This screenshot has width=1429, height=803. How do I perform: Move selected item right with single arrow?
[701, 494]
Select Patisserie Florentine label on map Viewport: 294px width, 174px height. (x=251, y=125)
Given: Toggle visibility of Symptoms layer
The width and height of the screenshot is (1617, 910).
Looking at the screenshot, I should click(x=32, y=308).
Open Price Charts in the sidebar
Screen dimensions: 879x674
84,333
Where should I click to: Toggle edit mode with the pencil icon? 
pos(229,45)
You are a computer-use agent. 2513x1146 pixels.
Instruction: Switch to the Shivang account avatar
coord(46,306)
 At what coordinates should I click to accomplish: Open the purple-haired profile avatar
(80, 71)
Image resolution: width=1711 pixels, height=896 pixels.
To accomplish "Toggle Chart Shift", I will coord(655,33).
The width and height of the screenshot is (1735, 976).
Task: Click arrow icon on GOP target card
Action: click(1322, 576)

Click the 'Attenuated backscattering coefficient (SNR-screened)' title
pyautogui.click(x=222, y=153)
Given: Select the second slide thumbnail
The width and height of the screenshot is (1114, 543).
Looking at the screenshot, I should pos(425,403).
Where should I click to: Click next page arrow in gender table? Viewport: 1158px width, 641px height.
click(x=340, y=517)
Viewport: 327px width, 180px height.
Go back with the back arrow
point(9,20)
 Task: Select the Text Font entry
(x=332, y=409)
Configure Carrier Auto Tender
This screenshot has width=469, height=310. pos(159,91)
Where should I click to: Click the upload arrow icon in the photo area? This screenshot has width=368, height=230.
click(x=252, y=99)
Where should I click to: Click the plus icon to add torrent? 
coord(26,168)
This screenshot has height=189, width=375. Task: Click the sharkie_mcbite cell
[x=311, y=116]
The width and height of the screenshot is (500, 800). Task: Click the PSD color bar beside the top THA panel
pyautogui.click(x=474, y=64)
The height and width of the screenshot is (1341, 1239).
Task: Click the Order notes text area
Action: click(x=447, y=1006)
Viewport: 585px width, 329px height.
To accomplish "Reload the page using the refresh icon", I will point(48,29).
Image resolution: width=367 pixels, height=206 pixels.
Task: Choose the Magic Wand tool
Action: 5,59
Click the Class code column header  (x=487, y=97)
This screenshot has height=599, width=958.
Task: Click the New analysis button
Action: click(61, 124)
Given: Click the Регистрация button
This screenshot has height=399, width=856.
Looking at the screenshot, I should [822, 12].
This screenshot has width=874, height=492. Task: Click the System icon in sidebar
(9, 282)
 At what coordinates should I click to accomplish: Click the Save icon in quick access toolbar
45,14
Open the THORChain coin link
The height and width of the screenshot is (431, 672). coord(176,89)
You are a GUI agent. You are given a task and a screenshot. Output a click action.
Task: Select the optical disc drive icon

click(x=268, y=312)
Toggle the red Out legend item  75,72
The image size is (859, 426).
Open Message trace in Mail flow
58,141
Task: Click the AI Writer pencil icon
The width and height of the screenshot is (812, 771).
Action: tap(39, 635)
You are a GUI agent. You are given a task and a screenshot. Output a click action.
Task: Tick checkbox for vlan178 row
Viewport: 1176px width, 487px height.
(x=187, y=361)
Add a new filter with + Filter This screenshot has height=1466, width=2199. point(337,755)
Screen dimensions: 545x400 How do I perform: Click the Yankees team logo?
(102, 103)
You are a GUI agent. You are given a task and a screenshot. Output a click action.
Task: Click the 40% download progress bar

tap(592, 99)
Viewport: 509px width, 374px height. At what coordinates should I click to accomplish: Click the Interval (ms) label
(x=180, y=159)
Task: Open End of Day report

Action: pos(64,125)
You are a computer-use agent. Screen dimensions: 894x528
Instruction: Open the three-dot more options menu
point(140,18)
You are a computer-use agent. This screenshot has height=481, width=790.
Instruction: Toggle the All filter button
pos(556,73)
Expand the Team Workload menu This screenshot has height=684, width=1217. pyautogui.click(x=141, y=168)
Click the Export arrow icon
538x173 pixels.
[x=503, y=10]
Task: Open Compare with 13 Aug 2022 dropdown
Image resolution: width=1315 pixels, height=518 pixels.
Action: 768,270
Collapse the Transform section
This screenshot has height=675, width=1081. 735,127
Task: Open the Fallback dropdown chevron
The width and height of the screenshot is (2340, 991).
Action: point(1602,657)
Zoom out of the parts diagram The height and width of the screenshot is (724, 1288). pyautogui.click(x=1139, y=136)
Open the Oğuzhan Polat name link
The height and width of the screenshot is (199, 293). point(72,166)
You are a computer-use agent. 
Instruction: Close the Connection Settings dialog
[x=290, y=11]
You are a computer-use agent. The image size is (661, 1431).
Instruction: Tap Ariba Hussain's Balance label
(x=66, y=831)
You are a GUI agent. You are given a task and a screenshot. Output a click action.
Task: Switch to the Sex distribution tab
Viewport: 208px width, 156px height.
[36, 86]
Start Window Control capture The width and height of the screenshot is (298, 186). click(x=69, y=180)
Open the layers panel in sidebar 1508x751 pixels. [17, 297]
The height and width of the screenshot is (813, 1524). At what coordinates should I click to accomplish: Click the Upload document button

- _WHAT NEEDS TO BE DONE_
Copy every line of the items above without changing anything.

- _SOLUTION_
This screenshot has width=1429, height=803. How do I perform: Move selected item right with single arrow?
[701, 494]
Select Patisserie Florentine label on map Viewport: 294px width, 174px height. (x=251, y=125)
Given: Toggle visibility of Symptoms layer
The width and height of the screenshot is (1617, 910).
Looking at the screenshot, I should click(x=32, y=308).
Open Price Charts in the sidebar
Screen dimensions: 879x674
84,333
Where should I click to: Toggle edit mode with the pencil icon? 
pos(229,45)
You are a computer-use agent. 2513x1146 pixels.
Instruction: Switch to the Shivang account avatar
coord(46,306)
 At what coordinates should I click to accomplish: Open the purple-haired profile avatar
(80, 71)
Image resolution: width=1711 pixels, height=896 pixels.
To accomplish "Toggle Chart Shift", I will coord(655,33).
The width and height of the screenshot is (1735, 976).
Task: Click arrow icon on GOP target card
Action: click(1322, 576)

Click the 'Attenuated backscattering coefficient (SNR-screened)' title
pyautogui.click(x=222, y=153)
Given: Select the second slide thumbnail
The width and height of the screenshot is (1114, 543).
Looking at the screenshot, I should pos(425,403).
Where should I click to: Click next page arrow in gender table? Viewport: 1158px width, 641px height.
click(x=340, y=517)
Viewport: 327px width, 180px height.
Go back with the back arrow
point(9,20)
 Task: Select the Text Font entry
(x=332, y=409)
Configure Carrier Auto Tender
This screenshot has width=469, height=310. pos(159,91)
Where should I click to: Click the upload arrow icon in the photo area? This screenshot has width=368, height=230.
click(x=252, y=99)
Where should I click to: Click the plus icon to add torrent? 
coord(26,168)
This screenshot has height=189, width=375. Task: Click the sharkie_mcbite cell
[x=311, y=116]
The width and height of the screenshot is (500, 800). Task: Click the PSD color bar beside the top THA panel
pyautogui.click(x=474, y=64)
The height and width of the screenshot is (1341, 1239).
Task: Click the Order notes text area
Action: click(x=447, y=1006)
Viewport: 585px width, 329px height.
To accomplish "Reload the page using the refresh icon", I will point(48,29).
Image resolution: width=367 pixels, height=206 pixels.
Task: Choose the Magic Wand tool
Action: 5,59
Click the Class code column header  (x=487, y=97)
This screenshot has height=599, width=958.
Task: Click the New analysis button
Action: click(61, 124)
Given: Click the Регистрация button
This screenshot has height=399, width=856.
Looking at the screenshot, I should [822, 12].
This screenshot has width=874, height=492. Task: Click the System icon in sidebar
(9, 282)
 At what coordinates should I click to accomplish: Click the Save icon in quick access toolbar
45,14
Open the THORChain coin link
The height and width of the screenshot is (431, 672). coord(176,89)
You are a GUI agent. You are given a task and a screenshot. Output a click action.
Task: Select the optical disc drive icon

click(x=268, y=312)
Toggle the red Out legend item  75,72
The image size is (859, 426).
Open Message trace in Mail flow
58,141
Task: Click the AI Writer pencil icon
The width and height of the screenshot is (812, 771).
Action: tap(39, 635)
You are a GUI agent. You are given a task and a screenshot. Output a click action.
Task: Tick checkbox for vlan178 row
Viewport: 1176px width, 487px height.
(x=187, y=361)
Add a new filter with + Filter This screenshot has height=1466, width=2199. point(337,755)
Screen dimensions: 545x400 How do I perform: Click the Yankees team logo?
(102, 103)
You are a GUI agent. You are given a task and a screenshot. Output a click action.
Task: Click the 40% download progress bar

tap(592, 99)
Viewport: 509px width, 374px height. At what coordinates should I click to accomplish: Click the Interval (ms) label
(x=180, y=159)
Task: Open End of Day report

Action: pos(64,125)
You are a computer-use agent. Screen dimensions: 894x528
Instruction: Open the three-dot more options menu
point(140,18)
You are a computer-use agent. This screenshot has height=481, width=790.
Instruction: Toggle the All filter button
pos(556,73)
Expand the Team Workload menu This screenshot has height=684, width=1217. pyautogui.click(x=141, y=168)
Click the Export arrow icon
538x173 pixels.
[x=503, y=10]
Task: Open Compare with 13 Aug 2022 dropdown
Image resolution: width=1315 pixels, height=518 pixels.
Action: 768,270
Collapse the Transform section
This screenshot has height=675, width=1081. 735,127
Task: Open the Fallback dropdown chevron
The width and height of the screenshot is (2340, 991).
Action: point(1602,657)
Zoom out of the parts diagram The height and width of the screenshot is (724, 1288). pyautogui.click(x=1139, y=136)
Open the Oğuzhan Polat name link
The height and width of the screenshot is (199, 293). point(72,166)
You are a computer-use agent. 
Instruction: Close the Connection Settings dialog
[x=290, y=11]
You are a computer-use agent. The image size is (661, 1431).
Instruction: Tap Ariba Hussain's Balance label
(x=66, y=831)
You are a GUI agent. You are given a task and a screenshot. Output a click action.
Task: Switch to the Sex distribution tab
Viewport: 208px width, 156px height.
[36, 86]
Start Window Control capture The width and height of the screenshot is (298, 186). click(x=69, y=180)
Open the layers panel in sidebar 1508x751 pixels. [17, 297]
The height and width of the screenshot is (813, 1524). At what coordinates should I click to accomplish: Click the Upload document button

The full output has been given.